• _Task prompt_:
The answer must consist only of the lines from the line with "Instruction: Open the match" to the line with "Click the Zdravko Kolev presenter line", both included, exactly as they stand below.

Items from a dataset
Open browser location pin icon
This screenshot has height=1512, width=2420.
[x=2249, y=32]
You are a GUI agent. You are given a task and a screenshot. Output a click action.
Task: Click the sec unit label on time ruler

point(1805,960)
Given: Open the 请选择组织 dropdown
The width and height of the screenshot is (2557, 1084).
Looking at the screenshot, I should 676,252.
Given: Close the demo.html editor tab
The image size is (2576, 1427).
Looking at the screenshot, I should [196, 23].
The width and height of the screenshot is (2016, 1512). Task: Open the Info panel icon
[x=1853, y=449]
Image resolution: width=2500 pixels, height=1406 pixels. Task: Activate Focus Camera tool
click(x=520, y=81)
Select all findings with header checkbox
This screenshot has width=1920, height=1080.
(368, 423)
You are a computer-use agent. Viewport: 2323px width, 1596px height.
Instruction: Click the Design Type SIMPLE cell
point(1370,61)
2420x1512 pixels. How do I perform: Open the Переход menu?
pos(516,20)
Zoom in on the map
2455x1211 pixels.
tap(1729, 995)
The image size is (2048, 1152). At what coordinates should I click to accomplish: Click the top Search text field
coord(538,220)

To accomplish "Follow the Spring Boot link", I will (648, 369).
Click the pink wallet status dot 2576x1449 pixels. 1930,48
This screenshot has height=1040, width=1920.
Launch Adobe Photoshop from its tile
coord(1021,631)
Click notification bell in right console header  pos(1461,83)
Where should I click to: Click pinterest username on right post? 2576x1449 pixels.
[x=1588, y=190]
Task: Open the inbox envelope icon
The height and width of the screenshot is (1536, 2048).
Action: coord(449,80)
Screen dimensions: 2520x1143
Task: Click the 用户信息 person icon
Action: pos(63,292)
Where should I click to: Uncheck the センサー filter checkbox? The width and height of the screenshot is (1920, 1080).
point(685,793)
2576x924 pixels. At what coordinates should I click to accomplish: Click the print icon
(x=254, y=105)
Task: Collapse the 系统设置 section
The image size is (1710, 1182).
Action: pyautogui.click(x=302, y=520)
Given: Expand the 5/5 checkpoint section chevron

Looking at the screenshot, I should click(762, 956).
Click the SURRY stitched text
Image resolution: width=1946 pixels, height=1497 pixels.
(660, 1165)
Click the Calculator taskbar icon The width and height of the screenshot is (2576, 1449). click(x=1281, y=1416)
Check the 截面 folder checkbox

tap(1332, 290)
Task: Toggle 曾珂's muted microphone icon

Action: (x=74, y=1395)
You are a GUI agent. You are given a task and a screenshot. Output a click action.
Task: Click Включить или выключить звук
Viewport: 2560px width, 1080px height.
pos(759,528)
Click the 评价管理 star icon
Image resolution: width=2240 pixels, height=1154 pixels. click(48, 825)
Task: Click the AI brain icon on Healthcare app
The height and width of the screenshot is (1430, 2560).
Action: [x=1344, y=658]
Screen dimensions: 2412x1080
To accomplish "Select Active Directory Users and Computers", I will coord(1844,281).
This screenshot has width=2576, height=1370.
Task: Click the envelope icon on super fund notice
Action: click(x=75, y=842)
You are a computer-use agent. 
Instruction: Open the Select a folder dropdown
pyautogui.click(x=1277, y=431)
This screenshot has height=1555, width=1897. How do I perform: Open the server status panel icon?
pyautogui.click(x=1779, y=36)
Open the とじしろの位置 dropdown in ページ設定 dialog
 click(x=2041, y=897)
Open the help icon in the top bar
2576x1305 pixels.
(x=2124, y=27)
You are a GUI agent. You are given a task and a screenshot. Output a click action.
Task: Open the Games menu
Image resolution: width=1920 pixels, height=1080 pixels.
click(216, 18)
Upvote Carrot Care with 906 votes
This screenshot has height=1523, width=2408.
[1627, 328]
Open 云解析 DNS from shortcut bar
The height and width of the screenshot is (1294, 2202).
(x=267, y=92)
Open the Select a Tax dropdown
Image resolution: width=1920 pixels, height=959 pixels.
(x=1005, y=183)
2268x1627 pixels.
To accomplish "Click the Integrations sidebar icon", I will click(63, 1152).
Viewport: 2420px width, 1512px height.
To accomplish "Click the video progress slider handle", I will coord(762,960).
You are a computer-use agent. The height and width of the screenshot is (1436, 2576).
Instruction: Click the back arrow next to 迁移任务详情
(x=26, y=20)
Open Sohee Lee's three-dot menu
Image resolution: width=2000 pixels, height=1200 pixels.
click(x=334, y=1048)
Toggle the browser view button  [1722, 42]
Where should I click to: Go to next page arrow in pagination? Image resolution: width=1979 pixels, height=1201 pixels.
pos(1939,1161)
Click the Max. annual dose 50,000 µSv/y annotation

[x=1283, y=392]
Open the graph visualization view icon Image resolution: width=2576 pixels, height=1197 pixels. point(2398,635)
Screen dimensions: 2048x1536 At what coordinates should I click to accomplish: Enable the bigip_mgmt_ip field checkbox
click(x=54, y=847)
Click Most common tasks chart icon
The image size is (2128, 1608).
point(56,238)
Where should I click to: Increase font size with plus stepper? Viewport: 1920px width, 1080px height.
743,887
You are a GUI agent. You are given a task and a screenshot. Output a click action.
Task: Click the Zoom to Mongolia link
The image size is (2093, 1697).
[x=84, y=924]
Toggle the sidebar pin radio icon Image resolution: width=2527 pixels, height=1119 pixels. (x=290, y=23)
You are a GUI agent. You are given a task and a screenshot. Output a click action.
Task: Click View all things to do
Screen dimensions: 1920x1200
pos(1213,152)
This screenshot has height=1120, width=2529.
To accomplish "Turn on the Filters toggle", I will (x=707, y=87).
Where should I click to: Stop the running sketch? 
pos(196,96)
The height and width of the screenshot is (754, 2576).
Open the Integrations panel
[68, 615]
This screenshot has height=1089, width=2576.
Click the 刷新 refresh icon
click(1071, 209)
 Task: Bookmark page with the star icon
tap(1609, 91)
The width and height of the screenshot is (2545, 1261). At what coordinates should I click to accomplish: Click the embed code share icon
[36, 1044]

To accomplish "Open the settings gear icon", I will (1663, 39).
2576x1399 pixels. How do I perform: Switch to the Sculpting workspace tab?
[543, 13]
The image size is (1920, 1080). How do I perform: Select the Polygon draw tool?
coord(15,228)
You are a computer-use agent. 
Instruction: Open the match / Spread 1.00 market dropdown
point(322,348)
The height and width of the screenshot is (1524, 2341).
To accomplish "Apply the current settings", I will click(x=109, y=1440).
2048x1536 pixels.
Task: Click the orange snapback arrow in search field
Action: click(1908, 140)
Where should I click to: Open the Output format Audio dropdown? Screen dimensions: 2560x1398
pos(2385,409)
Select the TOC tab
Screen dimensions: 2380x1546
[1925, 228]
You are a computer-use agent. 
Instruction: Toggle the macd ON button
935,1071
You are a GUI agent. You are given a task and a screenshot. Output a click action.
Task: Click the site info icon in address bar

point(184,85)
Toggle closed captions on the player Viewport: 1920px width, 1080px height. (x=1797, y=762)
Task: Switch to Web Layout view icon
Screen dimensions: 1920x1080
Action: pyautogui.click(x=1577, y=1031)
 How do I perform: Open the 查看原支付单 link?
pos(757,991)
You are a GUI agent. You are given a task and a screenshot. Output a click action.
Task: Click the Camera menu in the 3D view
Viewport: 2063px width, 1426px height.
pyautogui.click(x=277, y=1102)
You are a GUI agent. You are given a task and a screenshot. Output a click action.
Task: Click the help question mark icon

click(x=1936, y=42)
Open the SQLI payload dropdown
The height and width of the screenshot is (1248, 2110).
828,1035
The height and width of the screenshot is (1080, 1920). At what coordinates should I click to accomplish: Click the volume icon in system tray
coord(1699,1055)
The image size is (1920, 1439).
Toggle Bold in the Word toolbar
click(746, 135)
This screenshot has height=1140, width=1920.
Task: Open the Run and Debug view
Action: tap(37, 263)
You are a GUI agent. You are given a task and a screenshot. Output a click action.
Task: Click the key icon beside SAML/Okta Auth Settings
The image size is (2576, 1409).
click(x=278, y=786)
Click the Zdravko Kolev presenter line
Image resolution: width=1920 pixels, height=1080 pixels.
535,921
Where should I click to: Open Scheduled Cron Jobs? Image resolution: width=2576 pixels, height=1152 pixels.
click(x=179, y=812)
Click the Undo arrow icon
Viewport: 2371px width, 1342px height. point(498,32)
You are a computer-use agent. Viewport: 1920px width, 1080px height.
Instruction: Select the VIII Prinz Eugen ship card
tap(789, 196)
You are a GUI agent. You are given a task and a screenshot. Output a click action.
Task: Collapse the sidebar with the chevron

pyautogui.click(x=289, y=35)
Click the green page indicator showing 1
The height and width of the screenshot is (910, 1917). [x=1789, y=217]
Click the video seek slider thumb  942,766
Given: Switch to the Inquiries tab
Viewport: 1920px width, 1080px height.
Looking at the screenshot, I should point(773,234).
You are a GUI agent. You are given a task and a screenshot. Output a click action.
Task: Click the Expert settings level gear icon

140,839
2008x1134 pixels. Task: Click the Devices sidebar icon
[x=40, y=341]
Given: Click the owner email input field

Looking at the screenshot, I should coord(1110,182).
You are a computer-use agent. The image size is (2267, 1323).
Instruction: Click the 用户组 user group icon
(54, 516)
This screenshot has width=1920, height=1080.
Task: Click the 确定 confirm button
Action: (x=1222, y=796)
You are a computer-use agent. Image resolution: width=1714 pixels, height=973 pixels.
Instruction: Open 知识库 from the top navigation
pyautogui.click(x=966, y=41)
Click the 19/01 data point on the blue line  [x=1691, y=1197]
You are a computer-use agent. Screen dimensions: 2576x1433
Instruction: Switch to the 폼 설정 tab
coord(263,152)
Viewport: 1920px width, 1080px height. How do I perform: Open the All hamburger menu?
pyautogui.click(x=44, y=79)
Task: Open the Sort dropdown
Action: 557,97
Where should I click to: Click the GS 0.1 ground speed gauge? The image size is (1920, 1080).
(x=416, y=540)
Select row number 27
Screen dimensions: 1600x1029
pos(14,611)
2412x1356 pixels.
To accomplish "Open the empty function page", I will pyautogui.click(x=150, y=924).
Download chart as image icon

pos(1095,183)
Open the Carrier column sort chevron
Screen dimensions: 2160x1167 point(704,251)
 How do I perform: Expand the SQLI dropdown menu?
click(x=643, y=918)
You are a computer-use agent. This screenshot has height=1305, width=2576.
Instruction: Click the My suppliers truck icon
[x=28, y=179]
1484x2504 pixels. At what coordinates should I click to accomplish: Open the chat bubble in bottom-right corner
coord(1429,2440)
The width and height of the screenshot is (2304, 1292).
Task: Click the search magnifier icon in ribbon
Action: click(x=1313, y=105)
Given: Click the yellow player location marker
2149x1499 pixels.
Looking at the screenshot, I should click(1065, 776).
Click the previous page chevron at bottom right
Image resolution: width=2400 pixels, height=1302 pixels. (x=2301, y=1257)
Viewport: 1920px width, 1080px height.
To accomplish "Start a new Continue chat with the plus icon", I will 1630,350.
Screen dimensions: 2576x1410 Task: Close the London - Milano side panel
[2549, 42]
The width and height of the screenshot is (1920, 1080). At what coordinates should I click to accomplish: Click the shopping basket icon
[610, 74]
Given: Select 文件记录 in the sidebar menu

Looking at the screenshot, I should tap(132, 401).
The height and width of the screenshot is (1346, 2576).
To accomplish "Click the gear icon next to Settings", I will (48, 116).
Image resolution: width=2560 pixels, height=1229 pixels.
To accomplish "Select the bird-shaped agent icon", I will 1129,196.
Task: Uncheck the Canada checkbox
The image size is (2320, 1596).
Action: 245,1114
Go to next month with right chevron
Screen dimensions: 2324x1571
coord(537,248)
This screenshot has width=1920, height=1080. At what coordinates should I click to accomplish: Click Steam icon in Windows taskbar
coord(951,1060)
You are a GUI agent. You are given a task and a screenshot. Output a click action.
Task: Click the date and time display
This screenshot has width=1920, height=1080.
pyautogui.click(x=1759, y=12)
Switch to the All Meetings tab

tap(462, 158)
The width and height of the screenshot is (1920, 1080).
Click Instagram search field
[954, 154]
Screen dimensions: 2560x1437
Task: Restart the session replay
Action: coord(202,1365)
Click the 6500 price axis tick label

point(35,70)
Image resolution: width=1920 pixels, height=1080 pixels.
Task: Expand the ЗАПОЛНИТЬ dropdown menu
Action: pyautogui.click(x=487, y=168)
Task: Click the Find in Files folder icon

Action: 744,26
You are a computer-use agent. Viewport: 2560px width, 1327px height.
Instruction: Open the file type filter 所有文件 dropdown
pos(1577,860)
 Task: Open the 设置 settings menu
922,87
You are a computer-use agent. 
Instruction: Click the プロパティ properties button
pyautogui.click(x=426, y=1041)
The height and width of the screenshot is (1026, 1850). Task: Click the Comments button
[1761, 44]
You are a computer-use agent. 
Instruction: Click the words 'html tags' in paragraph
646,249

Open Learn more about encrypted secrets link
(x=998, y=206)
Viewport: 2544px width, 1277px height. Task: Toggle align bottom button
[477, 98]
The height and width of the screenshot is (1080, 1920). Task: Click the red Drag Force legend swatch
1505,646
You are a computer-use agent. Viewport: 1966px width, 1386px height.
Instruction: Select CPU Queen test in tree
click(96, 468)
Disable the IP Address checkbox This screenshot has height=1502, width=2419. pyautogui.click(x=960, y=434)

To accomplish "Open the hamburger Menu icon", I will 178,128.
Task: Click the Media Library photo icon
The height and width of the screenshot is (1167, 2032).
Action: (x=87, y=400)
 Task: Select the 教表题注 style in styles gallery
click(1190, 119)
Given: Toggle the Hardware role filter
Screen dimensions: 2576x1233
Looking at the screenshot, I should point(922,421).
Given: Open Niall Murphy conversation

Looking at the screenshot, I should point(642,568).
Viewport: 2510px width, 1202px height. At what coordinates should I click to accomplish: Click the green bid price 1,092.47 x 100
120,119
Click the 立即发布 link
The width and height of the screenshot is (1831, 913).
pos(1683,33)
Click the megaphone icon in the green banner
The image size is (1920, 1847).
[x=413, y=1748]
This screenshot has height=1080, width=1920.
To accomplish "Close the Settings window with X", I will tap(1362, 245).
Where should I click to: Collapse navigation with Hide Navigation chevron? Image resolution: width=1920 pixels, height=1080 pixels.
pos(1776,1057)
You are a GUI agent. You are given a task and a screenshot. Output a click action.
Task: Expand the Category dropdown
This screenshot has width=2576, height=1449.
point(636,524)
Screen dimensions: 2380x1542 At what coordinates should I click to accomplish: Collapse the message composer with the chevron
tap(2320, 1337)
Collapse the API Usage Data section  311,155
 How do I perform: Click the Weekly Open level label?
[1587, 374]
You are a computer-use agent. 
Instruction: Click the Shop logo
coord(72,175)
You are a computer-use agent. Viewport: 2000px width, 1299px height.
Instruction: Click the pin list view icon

• _Result of the task_:
Instruction: Open the match / Spread 1.00 market dropdown
point(322,348)
The height and width of the screenshot is (1524, 2341).
To accomplish "Apply the current settings", I will click(x=109, y=1440).
2048x1536 pixels.
Task: Click the orange snapback arrow in search field
Action: click(1908, 140)
Where should I click to: Open the Output format Audio dropdown? Screen dimensions: 2560x1398
pos(2385,409)
Select the TOC tab
Screen dimensions: 2380x1546
[1925, 228]
You are a computer-use agent. 
Instruction: Toggle the macd ON button
935,1071
You are a GUI agent. You are given a task and a screenshot. Output a click action.
Task: Click the site info icon in address bar

point(184,85)
Toggle closed captions on the player Viewport: 1920px width, 1080px height. (x=1797, y=762)
Task: Switch to Web Layout view icon
Screen dimensions: 1920x1080
Action: pyautogui.click(x=1577, y=1031)
 How do I perform: Open the 查看原支付单 link?
pos(757,991)
You are a GUI agent. You are given a task and a screenshot. Output a click action.
Task: Click the Camera menu in the 3D view
Viewport: 2063px width, 1426px height.
pyautogui.click(x=277, y=1102)
You are a GUI agent. You are given a task and a screenshot. Output a click action.
Task: Click the help question mark icon

click(x=1936, y=42)
Open the SQLI payload dropdown
The height and width of the screenshot is (1248, 2110).
828,1035
The height and width of the screenshot is (1080, 1920). At what coordinates should I click to accomplish: Click the volume icon in system tray
coord(1699,1055)
The image size is (1920, 1439).
Toggle Bold in the Word toolbar
click(746, 135)
This screenshot has height=1140, width=1920.
Task: Open the Run and Debug view
Action: tap(37, 263)
You are a GUI agent. You are given a task and a screenshot. Output a click action.
Task: Click the key icon beside SAML/Okta Auth Settings
The image size is (2576, 1409).
click(x=278, y=786)
Click the Zdravko Kolev presenter line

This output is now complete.